Lay out every line of the material below as a Markdown table, with a row number in a column headed "Row" and the line itself in a column headed "Line", leaving out any blank lines.

[DATA RECORDS]
*****

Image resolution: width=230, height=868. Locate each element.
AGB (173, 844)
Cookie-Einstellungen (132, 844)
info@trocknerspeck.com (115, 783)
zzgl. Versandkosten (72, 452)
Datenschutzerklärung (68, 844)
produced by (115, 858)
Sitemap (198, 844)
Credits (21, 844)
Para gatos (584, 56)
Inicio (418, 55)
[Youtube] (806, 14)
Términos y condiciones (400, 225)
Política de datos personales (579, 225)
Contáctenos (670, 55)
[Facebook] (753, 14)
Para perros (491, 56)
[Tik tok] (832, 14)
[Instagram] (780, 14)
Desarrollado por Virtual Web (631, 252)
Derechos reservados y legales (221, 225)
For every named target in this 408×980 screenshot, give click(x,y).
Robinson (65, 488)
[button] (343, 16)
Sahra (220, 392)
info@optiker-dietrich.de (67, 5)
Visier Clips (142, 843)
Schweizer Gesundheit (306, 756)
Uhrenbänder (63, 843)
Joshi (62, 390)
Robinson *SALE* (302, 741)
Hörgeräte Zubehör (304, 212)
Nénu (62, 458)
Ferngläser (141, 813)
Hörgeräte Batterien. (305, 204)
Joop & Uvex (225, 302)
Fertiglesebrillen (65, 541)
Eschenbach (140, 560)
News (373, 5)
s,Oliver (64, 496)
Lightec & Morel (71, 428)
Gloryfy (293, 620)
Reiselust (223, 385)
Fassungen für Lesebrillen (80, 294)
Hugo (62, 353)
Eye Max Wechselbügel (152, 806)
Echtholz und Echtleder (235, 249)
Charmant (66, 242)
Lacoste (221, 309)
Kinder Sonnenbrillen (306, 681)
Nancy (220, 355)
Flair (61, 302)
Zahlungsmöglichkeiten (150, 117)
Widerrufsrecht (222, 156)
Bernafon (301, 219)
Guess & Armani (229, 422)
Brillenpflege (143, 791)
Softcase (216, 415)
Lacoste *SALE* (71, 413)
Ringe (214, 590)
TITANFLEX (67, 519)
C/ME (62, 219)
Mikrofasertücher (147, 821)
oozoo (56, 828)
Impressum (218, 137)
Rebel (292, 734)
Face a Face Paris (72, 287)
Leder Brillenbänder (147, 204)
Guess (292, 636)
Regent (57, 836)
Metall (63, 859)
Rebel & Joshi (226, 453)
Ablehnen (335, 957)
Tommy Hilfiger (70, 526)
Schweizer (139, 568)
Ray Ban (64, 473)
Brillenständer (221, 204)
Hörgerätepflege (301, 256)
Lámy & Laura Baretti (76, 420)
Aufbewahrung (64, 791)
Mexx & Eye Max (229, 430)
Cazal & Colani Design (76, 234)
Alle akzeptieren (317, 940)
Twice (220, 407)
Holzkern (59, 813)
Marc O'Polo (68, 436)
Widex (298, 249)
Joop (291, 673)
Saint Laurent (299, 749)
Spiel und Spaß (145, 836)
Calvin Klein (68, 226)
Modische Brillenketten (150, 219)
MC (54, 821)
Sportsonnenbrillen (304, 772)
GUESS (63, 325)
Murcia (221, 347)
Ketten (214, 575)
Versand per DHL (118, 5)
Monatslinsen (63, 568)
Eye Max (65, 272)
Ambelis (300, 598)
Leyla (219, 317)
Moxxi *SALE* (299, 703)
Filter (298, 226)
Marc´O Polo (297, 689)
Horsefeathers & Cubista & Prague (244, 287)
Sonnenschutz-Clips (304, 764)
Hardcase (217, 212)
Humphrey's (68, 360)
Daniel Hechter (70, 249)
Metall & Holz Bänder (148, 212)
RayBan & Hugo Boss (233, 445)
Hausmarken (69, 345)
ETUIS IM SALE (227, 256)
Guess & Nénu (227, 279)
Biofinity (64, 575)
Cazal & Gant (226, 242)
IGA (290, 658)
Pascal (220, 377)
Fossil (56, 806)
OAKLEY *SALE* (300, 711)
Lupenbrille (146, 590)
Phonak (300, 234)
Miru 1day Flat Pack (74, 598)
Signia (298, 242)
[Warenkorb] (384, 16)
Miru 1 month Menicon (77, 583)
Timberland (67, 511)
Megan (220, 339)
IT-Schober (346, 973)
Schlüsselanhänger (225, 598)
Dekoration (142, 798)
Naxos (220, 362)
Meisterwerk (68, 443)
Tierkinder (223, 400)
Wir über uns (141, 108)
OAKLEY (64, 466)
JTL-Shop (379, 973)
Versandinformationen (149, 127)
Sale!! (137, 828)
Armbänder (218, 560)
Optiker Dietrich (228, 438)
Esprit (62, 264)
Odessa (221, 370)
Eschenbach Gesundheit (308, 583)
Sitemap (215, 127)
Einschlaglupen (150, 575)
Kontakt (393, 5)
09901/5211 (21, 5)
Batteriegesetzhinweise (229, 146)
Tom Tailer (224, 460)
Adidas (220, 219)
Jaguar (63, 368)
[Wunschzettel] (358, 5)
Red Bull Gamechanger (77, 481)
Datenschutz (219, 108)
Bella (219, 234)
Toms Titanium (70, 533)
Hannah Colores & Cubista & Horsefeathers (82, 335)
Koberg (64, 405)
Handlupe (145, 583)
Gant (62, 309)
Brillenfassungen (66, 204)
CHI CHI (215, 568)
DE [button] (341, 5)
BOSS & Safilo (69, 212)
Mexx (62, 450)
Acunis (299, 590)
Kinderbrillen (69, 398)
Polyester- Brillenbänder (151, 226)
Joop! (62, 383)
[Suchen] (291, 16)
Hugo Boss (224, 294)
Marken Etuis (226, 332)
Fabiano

*****

[WRITTEN RESPONSE]
| Row | Line |
|---|---|
| 1 | Image resolution: width=230, height=868. Locate each element. |
| 2 | AGB (173, 844) |
| 3 | Cookie-Einstellungen (132, 844) |
| 4 | info@trocknerspeck.com (115, 783) |
| 5 | zzgl. Versandkosten (72, 452) |
| 6 | Datenschutzerklärung (68, 844) |
| 7 | produced by (115, 858) |
| 8 | Sitemap (198, 844) |
| 9 | Credits (21, 844) |
| 10 | Para gatos (584, 56) |
| 11 | Inicio (418, 55) |
| 12 | [Youtube] (806, 14) |
| 13 | Términos y condiciones (400, 225) |
| 14 | Política de datos personales (579, 225) |
| 15 | Contáctenos (670, 55) |
| 16 | [Facebook] (753, 14) |
| 17 | Para perros (491, 56) |
| 18 | [Tik tok] (832, 14) |
| 19 | [Instagram] (780, 14) |
| 20 | Desarrollado por Virtual Web (631, 252) |
| 21 | Derechos reservados y legales (221, 225) |
| 22 | For every named target in this 408×980 screenshot, give click(x,y). |
| 23 | Robinson (65, 488) |
| 24 | [button] (343, 16) |
| 25 | Sahra (220, 392) |
| 26 | info@optiker-dietrich.de (67, 5) |
| 27 | Visier Clips (142, 843) |
| 28 | Schweizer Gesundheit (306, 756) |
| 29 | Uhrenbänder (63, 843) |
| 30 | Joshi (62, 390) |
| 31 | Robinson *SALE* (302, 741) |
| 32 | Hörgeräte Zubehör (304, 212) |
| 33 | Nénu (62, 458) |
| 34 | Ferngläser (141, 813) |
| 35 | Hörgeräte Batterien. (305, 204) |
| 36 | Joop & Uvex (225, 302) |
| 37 | Fertiglesebrillen (65, 541) |
| 38 | Eschenbach (140, 560) |
| 39 | News (373, 5) |
| 40 | s,Oliver (64, 496) |
| 41 | Lightec & Morel (71, 428) |
| 42 | Gloryfy (293, 620) |
| 43 | Reiselust (223, 385) |
| 44 | Fassungen für Lesebrillen (80, 294) |
| 45 | Hugo (62, 353) |
| 46 | Eye Max Wechselbügel (152, 806) |
| 47 | Echtholz und Echtleder (235, 249) |
| 48 | Charmant (66, 242) |
| 49 | Lacoste (221, 309) |
| 50 | Kinder Sonnenbrillen (306, 681) |
| 51 | Nancy (220, 355) |
| 52 | Flair (61, 302) |
| 53 | Zahlungsmöglichkeiten (150, 117) |
| 54 | Widerrufsrecht (222, 156) |
| 55 | Bernafon (301, 219) |
| 56 | Guess & Armani (229, 422) |
| 57 | Brillenpflege (143, 791) |
| 58 | Softcase (216, 415) |
| 59 | Lacoste *SALE* (71, 413) |
| 60 | Ringe (214, 590) |
| 61 | TITANFLEX (67, 519) |
| 62 | C/ME (62, 219) |
| 63 | Mikrofasertücher (147, 821) |
| 64 | oozoo (56, 828) |
| 65 | Impressum (218, 137) |
| 66 | Rebel (292, 734) |
| 67 | Face a Face Paris (72, 287) |
| 68 | Leder Brillenbänder (147, 204) |
| 69 | Guess (292, 636) |
| 70 | Regent (57, 836) |
| 71 | Metall (63, 859) |
| 72 | Rebel & Joshi (226, 453) |
| 73 | Ablehnen (335, 957) |
| 74 | Tommy Hilfiger (70, 526) |
| 75 | Schweizer (139, 568) |
| 76 | Ray Ban (64, 473) |
| 77 | Brillenständer (221, 204) |
| 78 | Hörgerätepflege (301, 256) |
| 79 | Lámy & Laura Baretti (76, 420) |
| 80 | Aufbewahrung (64, 791) |
| 81 | Mexx & Eye Max (229, 430) |
| 82 | Cazal & Colani Design (76, 234) |
| 83 | Alle akzeptieren (317, 940) |
| 84 | Twice (220, 407) |
| 85 | Holzkern (59, 813) |
| 86 | Marc O'Polo (68, 436) |
| 87 | Widex (298, 249) |
| 88 | Joop (291, 673) |
| 89 | Saint Laurent (299, 749) |
| 90 | Spiel und Spaß (145, 836) |
| 91 | Calvin Klein (68, 226) |
| 92 | Modische Brillenketten (150, 219) |
| 93 | MC (54, 821) |
| 94 | Sportsonnenbrillen (304, 772) |
| 95 | GUESS (63, 325) |
| 96 | Murcia (221, 347) |
| 97 | Ketten (214, 575) |
| 98 | Versand per DHL (118, 5) |
| 99 | Monatslinsen (63, 568) |
| 100 | Eye Max (65, 272) |
| 101 | Ambelis (300, 598) |
| 102 | Leyla (219, 317) |
| 103 | Moxxi *SALE* (299, 703) |
| 104 | Filter (298, 226) |
| 105 | Marc´O Polo (297, 689) |
| 106 | Horsefeathers & Cubista & Prague (244, 287) |
| 107 | Sonnenschutz-Clips (304, 764) |
| 108 | Hardcase (217, 212) |
| 109 | Humphrey's (68, 360) |
| 110 | Daniel Hechter (70, 249) |
| 111 | Metall & Holz Bänder (148, 212) |
| 112 | RayBan & Hugo Boss (233, 445) |
| 113 | Hausmarken (69, 345) |
| 114 | ETUIS IM SALE (227, 256) |
| 115 | Guess & Nénu (227, 279) |
| 116 | Biofinity (64, 575) |
| 117 | Cazal & Gant (226, 242) |
| 118 | IGA (290, 658) |
| 119 | Pascal (220, 377) |
| 120 | Fossil (56, 806) |
| 121 | OAKLEY *SALE* (300, 711) |
| 122 | Lupenbrille (146, 590) |
| 123 | Phonak (300, 234) |
| 124 | Miru 1day Flat Pack (74, 598) |
| 125 | Signia (298, 242) |
| 126 | [Warenkorb] (384, 16) |
| 127 | Miru 1 month Menicon (77, 583) |
| 128 | Timberland (67, 511) |
| 129 | Megan (220, 339) |
| 130 | IT-Schober (346, 973) |
| 131 | Schlüsselanhänger (225, 598) |
| 132 | Dekoration (142, 798) |
| 133 | Naxos (220, 362) |
| 134 | Meisterwerk (68, 443) |
| 135 | Tierkinder (223, 400) |
| 136 | Wir über uns (141, 108) |
| 137 | OAKLEY (64, 466) |
| 138 | JTL-Shop (379, 973) |
| 139 | Versandinformationen (149, 127) |
| 140 | Sale!! (137, 828) |
| 141 | Armbänder (218, 560) |
| 142 | Optiker Dietrich (228, 438) |
| 143 | Esprit (62, 264) |
| 144 | Odessa (221, 370) |
| 145 | Eschenbach Gesundheit (308, 583) |
| 146 | Sitemap (215, 127) |
| 147 | Einschlaglupen (150, 575) |
| 148 | Kontakt (393, 5) |
| 149 | 09901/5211 (21, 5) |
| 150 | Batteriegesetzhinweise (229, 146) |
| 151 | Tom Tailer (224, 460) |
| 152 | Adidas (220, 219) |
| 153 | Jaguar (63, 368) |
| 154 | [Wunschzettel] (358, 5) |
| 155 | Red Bull Gamechanger (77, 481) |
| 156 | Datenschutz (219, 108) |
| 157 | Bella (219, 234) |
| 158 | Toms Titanium (70, 533) |
| 159 | Hannah Colores & Cubista & Horsefeathers (82, 335) |
| 160 | Koberg (64, 405) |
| 161 | Handlupe (145, 583) |
| 162 | Gant (62, 309) |
| 163 | Brillenfassungen (66, 204) |
| 164 | CHI CHI (215, 568) |
| 165 | DE [button] (341, 5) |
| 166 | BOSS & Safilo (69, 212) |
| 167 | Mexx (62, 450) |
| 168 | Acunis (299, 590) |
| 169 | Kinderbrillen (69, 398) |
| 170 | Polyester- Brillenbänder (151, 226) |
| 171 | Joop! (62, 383) |
| 172 | [Suchen] (291, 16) |
| 173 | Hugo Boss (224, 294) |
| 174 | Marken Etuis (226, 332) |
| 175 | Fabiano |